En la película, probablemente lo que más llama la atención es la bondad y resiliencia de esta mujer a quien le arrebatan un bebé y le niegan saber de él por 50 años. Lejos de la esperable rabia y ánimo de castigo, Philomena se niega a emprender acciones contra las monjas y les señala que las perdona. La mujer es capaz de entender que con décadas de distancia, lo aceptable se comienza a volver inaceptable y los fines dejan de justificar medios que hoy nos parecen inhumanos.
Recientemente el padre Gerardo Joannon ha entregado una carta pública en la que además de corregir una errónea y agresiva postura inicial, pide perdón y se compromete colaborar para que “en las instancias que corresponda -sean organismos eclesiásticos o judiciales- se puedan esclarecer los hechos”.
Ojalá este compromiso tenga el mismo nivel de claridad que ha expresado el padre Alex Vigueras, el Superior de los Sagrados Corazones en Chile: lo justo y lo bueno es que todos los involucrados, no sólo el sacerdote, colaboren al reencuentro de los hijos con sus padres.

> [Registros]:
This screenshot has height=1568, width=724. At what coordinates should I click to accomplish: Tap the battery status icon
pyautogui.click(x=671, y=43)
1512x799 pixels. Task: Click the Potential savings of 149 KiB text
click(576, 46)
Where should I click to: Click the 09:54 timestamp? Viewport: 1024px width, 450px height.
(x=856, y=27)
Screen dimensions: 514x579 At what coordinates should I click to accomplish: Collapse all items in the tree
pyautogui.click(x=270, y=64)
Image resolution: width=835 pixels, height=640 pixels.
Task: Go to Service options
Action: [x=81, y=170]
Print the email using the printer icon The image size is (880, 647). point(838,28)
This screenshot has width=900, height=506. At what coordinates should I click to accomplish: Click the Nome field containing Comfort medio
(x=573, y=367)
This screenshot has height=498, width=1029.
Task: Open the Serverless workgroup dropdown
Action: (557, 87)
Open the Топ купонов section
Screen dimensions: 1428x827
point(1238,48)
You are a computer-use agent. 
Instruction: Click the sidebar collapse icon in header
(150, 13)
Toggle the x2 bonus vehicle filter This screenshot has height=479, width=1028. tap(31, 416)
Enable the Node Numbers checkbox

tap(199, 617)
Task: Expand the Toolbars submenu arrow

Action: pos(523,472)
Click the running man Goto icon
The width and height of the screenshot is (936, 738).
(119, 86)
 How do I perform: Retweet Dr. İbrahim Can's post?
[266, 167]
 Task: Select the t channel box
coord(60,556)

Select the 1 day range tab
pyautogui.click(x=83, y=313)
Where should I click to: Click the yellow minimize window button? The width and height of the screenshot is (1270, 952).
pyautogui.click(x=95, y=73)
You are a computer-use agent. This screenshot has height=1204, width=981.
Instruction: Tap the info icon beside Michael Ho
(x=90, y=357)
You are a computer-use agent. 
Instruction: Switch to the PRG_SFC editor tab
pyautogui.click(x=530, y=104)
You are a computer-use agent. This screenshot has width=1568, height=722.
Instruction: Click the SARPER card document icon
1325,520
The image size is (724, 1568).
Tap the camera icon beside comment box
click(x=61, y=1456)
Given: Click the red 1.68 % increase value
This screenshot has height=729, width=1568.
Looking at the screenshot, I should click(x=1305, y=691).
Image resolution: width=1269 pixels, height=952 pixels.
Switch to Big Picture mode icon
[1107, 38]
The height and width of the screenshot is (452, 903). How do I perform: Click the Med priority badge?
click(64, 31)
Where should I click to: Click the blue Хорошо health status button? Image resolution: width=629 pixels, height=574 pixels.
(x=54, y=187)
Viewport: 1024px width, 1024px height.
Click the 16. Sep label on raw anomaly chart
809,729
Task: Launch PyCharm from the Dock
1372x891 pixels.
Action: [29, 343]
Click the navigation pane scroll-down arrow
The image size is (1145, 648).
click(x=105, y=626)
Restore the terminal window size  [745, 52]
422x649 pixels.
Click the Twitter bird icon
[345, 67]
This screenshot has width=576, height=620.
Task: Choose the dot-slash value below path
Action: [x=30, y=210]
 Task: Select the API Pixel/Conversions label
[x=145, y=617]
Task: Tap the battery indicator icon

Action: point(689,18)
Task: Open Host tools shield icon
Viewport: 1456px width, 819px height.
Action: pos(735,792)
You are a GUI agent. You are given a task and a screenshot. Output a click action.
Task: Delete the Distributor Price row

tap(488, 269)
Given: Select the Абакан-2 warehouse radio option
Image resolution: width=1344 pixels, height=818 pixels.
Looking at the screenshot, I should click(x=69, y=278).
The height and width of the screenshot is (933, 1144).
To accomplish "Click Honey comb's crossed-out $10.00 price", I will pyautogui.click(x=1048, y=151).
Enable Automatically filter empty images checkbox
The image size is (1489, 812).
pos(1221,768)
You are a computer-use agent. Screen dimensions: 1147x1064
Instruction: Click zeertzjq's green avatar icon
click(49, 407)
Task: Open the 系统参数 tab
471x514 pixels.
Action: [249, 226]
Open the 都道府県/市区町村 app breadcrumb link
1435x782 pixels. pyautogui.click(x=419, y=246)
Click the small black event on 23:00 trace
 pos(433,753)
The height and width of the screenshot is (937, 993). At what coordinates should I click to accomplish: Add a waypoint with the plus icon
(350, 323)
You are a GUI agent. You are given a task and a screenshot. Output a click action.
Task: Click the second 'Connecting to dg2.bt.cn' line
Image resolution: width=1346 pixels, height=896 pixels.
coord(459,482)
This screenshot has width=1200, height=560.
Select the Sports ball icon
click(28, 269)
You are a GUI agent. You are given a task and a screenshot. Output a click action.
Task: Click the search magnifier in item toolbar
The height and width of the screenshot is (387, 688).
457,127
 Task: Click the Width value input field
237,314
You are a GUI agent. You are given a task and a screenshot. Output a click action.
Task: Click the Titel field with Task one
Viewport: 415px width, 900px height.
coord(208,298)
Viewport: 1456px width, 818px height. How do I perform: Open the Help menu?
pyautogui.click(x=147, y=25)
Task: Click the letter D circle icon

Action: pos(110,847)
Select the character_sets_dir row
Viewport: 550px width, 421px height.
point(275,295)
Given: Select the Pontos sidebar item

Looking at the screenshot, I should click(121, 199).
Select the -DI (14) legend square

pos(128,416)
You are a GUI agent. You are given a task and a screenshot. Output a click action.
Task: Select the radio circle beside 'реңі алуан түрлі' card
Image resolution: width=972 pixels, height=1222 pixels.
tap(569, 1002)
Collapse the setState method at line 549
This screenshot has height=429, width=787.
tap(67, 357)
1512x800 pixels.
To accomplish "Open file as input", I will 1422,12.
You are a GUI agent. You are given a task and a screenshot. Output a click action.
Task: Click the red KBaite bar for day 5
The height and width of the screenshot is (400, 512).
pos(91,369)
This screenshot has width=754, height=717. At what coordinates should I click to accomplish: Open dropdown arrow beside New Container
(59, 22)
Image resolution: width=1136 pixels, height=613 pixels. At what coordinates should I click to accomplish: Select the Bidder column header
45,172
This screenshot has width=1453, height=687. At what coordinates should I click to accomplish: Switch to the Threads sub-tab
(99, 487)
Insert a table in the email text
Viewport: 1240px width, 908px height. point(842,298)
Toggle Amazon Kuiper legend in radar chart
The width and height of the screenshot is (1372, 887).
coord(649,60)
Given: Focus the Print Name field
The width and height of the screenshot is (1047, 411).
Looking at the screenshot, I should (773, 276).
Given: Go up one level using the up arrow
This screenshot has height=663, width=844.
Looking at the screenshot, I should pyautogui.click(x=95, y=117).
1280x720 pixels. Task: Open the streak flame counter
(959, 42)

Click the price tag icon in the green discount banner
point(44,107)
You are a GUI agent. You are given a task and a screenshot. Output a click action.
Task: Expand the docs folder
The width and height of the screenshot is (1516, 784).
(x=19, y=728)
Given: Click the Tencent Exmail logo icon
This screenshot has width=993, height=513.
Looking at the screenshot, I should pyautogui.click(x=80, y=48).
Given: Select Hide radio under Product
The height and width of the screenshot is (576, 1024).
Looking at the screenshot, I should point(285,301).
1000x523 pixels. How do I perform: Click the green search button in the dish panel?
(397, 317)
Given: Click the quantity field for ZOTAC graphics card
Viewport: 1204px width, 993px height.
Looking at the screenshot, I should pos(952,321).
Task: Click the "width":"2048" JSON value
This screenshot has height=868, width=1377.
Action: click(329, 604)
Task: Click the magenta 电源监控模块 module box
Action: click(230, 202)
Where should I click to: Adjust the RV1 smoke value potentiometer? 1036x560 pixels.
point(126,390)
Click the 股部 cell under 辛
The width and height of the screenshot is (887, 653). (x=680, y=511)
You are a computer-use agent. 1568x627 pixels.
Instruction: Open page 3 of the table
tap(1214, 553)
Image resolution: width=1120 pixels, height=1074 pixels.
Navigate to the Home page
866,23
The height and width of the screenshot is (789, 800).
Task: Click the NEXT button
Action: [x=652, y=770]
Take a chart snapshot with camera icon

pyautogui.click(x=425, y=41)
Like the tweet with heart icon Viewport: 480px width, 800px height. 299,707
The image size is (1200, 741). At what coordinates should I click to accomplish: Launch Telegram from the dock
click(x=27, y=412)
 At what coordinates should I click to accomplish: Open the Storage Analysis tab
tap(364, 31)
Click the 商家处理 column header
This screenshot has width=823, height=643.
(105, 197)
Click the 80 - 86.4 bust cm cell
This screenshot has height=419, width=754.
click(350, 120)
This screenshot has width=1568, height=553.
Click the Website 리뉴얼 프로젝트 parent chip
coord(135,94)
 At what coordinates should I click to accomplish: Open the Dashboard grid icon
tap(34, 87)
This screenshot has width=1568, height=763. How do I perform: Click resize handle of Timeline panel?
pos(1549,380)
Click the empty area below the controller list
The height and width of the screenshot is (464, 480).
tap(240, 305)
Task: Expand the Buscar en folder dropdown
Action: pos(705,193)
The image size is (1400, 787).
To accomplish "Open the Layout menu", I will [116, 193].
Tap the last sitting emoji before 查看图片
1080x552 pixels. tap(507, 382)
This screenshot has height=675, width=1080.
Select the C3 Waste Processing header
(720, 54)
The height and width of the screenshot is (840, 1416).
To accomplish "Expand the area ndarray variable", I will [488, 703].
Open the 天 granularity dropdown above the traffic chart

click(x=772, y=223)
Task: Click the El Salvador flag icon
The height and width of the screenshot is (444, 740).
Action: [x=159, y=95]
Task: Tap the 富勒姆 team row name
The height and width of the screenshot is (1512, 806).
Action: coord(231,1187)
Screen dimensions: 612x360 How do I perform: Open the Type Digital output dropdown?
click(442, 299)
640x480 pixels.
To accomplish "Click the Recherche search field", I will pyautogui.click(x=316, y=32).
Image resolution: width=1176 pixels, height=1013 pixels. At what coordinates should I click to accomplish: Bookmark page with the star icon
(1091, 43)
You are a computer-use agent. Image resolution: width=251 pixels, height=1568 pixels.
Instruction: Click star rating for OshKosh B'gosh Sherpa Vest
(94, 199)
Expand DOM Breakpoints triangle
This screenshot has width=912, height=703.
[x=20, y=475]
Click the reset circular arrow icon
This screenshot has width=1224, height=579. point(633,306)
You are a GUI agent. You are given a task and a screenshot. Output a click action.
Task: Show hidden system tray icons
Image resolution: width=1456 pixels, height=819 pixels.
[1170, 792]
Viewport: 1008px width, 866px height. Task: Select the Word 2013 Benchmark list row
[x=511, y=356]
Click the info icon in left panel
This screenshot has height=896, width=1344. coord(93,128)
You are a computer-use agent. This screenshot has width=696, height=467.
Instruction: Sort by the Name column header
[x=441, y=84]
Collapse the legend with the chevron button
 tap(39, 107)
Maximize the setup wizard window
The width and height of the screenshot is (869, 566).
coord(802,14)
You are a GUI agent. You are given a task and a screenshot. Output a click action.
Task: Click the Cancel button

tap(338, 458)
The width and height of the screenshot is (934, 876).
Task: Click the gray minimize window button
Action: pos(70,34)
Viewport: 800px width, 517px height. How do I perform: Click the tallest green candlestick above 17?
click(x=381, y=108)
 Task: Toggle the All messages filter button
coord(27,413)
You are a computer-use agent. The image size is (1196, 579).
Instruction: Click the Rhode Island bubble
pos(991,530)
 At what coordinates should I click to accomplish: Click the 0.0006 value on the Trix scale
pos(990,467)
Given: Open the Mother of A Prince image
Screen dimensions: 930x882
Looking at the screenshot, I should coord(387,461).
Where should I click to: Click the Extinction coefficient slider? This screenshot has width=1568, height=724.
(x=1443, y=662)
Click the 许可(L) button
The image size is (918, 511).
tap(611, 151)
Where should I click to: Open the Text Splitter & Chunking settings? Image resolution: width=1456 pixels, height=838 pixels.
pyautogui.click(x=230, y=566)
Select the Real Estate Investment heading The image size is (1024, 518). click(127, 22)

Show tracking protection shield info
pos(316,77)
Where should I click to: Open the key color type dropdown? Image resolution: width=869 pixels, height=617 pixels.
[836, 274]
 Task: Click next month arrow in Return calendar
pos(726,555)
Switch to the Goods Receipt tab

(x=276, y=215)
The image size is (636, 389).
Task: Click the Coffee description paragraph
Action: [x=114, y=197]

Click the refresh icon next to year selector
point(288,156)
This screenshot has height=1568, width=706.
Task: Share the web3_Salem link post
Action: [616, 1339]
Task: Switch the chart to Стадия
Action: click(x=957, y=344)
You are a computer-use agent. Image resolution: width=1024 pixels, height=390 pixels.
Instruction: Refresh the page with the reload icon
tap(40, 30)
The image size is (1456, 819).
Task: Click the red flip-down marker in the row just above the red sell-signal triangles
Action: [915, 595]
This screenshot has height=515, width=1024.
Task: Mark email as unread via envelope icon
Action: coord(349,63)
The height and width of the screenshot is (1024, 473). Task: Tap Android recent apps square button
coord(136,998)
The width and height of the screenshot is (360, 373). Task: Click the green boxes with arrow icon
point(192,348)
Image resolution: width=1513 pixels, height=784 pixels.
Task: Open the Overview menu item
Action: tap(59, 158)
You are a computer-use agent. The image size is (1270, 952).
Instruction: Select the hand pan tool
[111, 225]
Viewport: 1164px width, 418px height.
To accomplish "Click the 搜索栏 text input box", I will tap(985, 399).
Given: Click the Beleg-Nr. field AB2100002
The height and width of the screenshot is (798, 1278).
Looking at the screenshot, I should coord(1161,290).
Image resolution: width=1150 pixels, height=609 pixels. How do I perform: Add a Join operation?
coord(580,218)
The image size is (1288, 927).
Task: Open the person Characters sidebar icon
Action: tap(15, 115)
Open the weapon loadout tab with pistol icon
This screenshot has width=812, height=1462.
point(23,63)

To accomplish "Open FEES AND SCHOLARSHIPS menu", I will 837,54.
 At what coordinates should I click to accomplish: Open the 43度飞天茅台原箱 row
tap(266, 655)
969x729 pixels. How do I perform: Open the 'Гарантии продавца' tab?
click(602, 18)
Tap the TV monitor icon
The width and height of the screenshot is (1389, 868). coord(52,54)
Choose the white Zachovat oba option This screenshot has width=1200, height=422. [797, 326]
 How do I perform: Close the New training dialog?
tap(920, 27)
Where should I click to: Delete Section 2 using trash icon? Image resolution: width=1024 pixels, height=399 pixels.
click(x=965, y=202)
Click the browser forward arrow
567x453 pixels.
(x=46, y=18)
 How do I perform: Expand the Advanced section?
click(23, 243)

> [Consigna]: Continúa el fragmento sobre Philomena y el perdón a partir de donde termina. Los registros son un material aparte, sin relación con el fragmento.

> [Respuesta]:
Más allá de los juicios civiles y eclesiásticos, o de la opinión que cada uno tenga de los roles jugados por los involucrados, lo que se nos hace irresistible es que las Philomenas y los Anthonys de Vitacura sigan sin encontrar a sus familiares.
En este, como en cualquier caso que involucre derechos humanos, el perdón invocado por el sacerdote sólo puede ser considerado si es que existe de su parte un rol activo en la búsqueda de reparar el mal causado.
Ojalá que las declaraciones conocidas sean un anticipo de hechos y acciones concretas.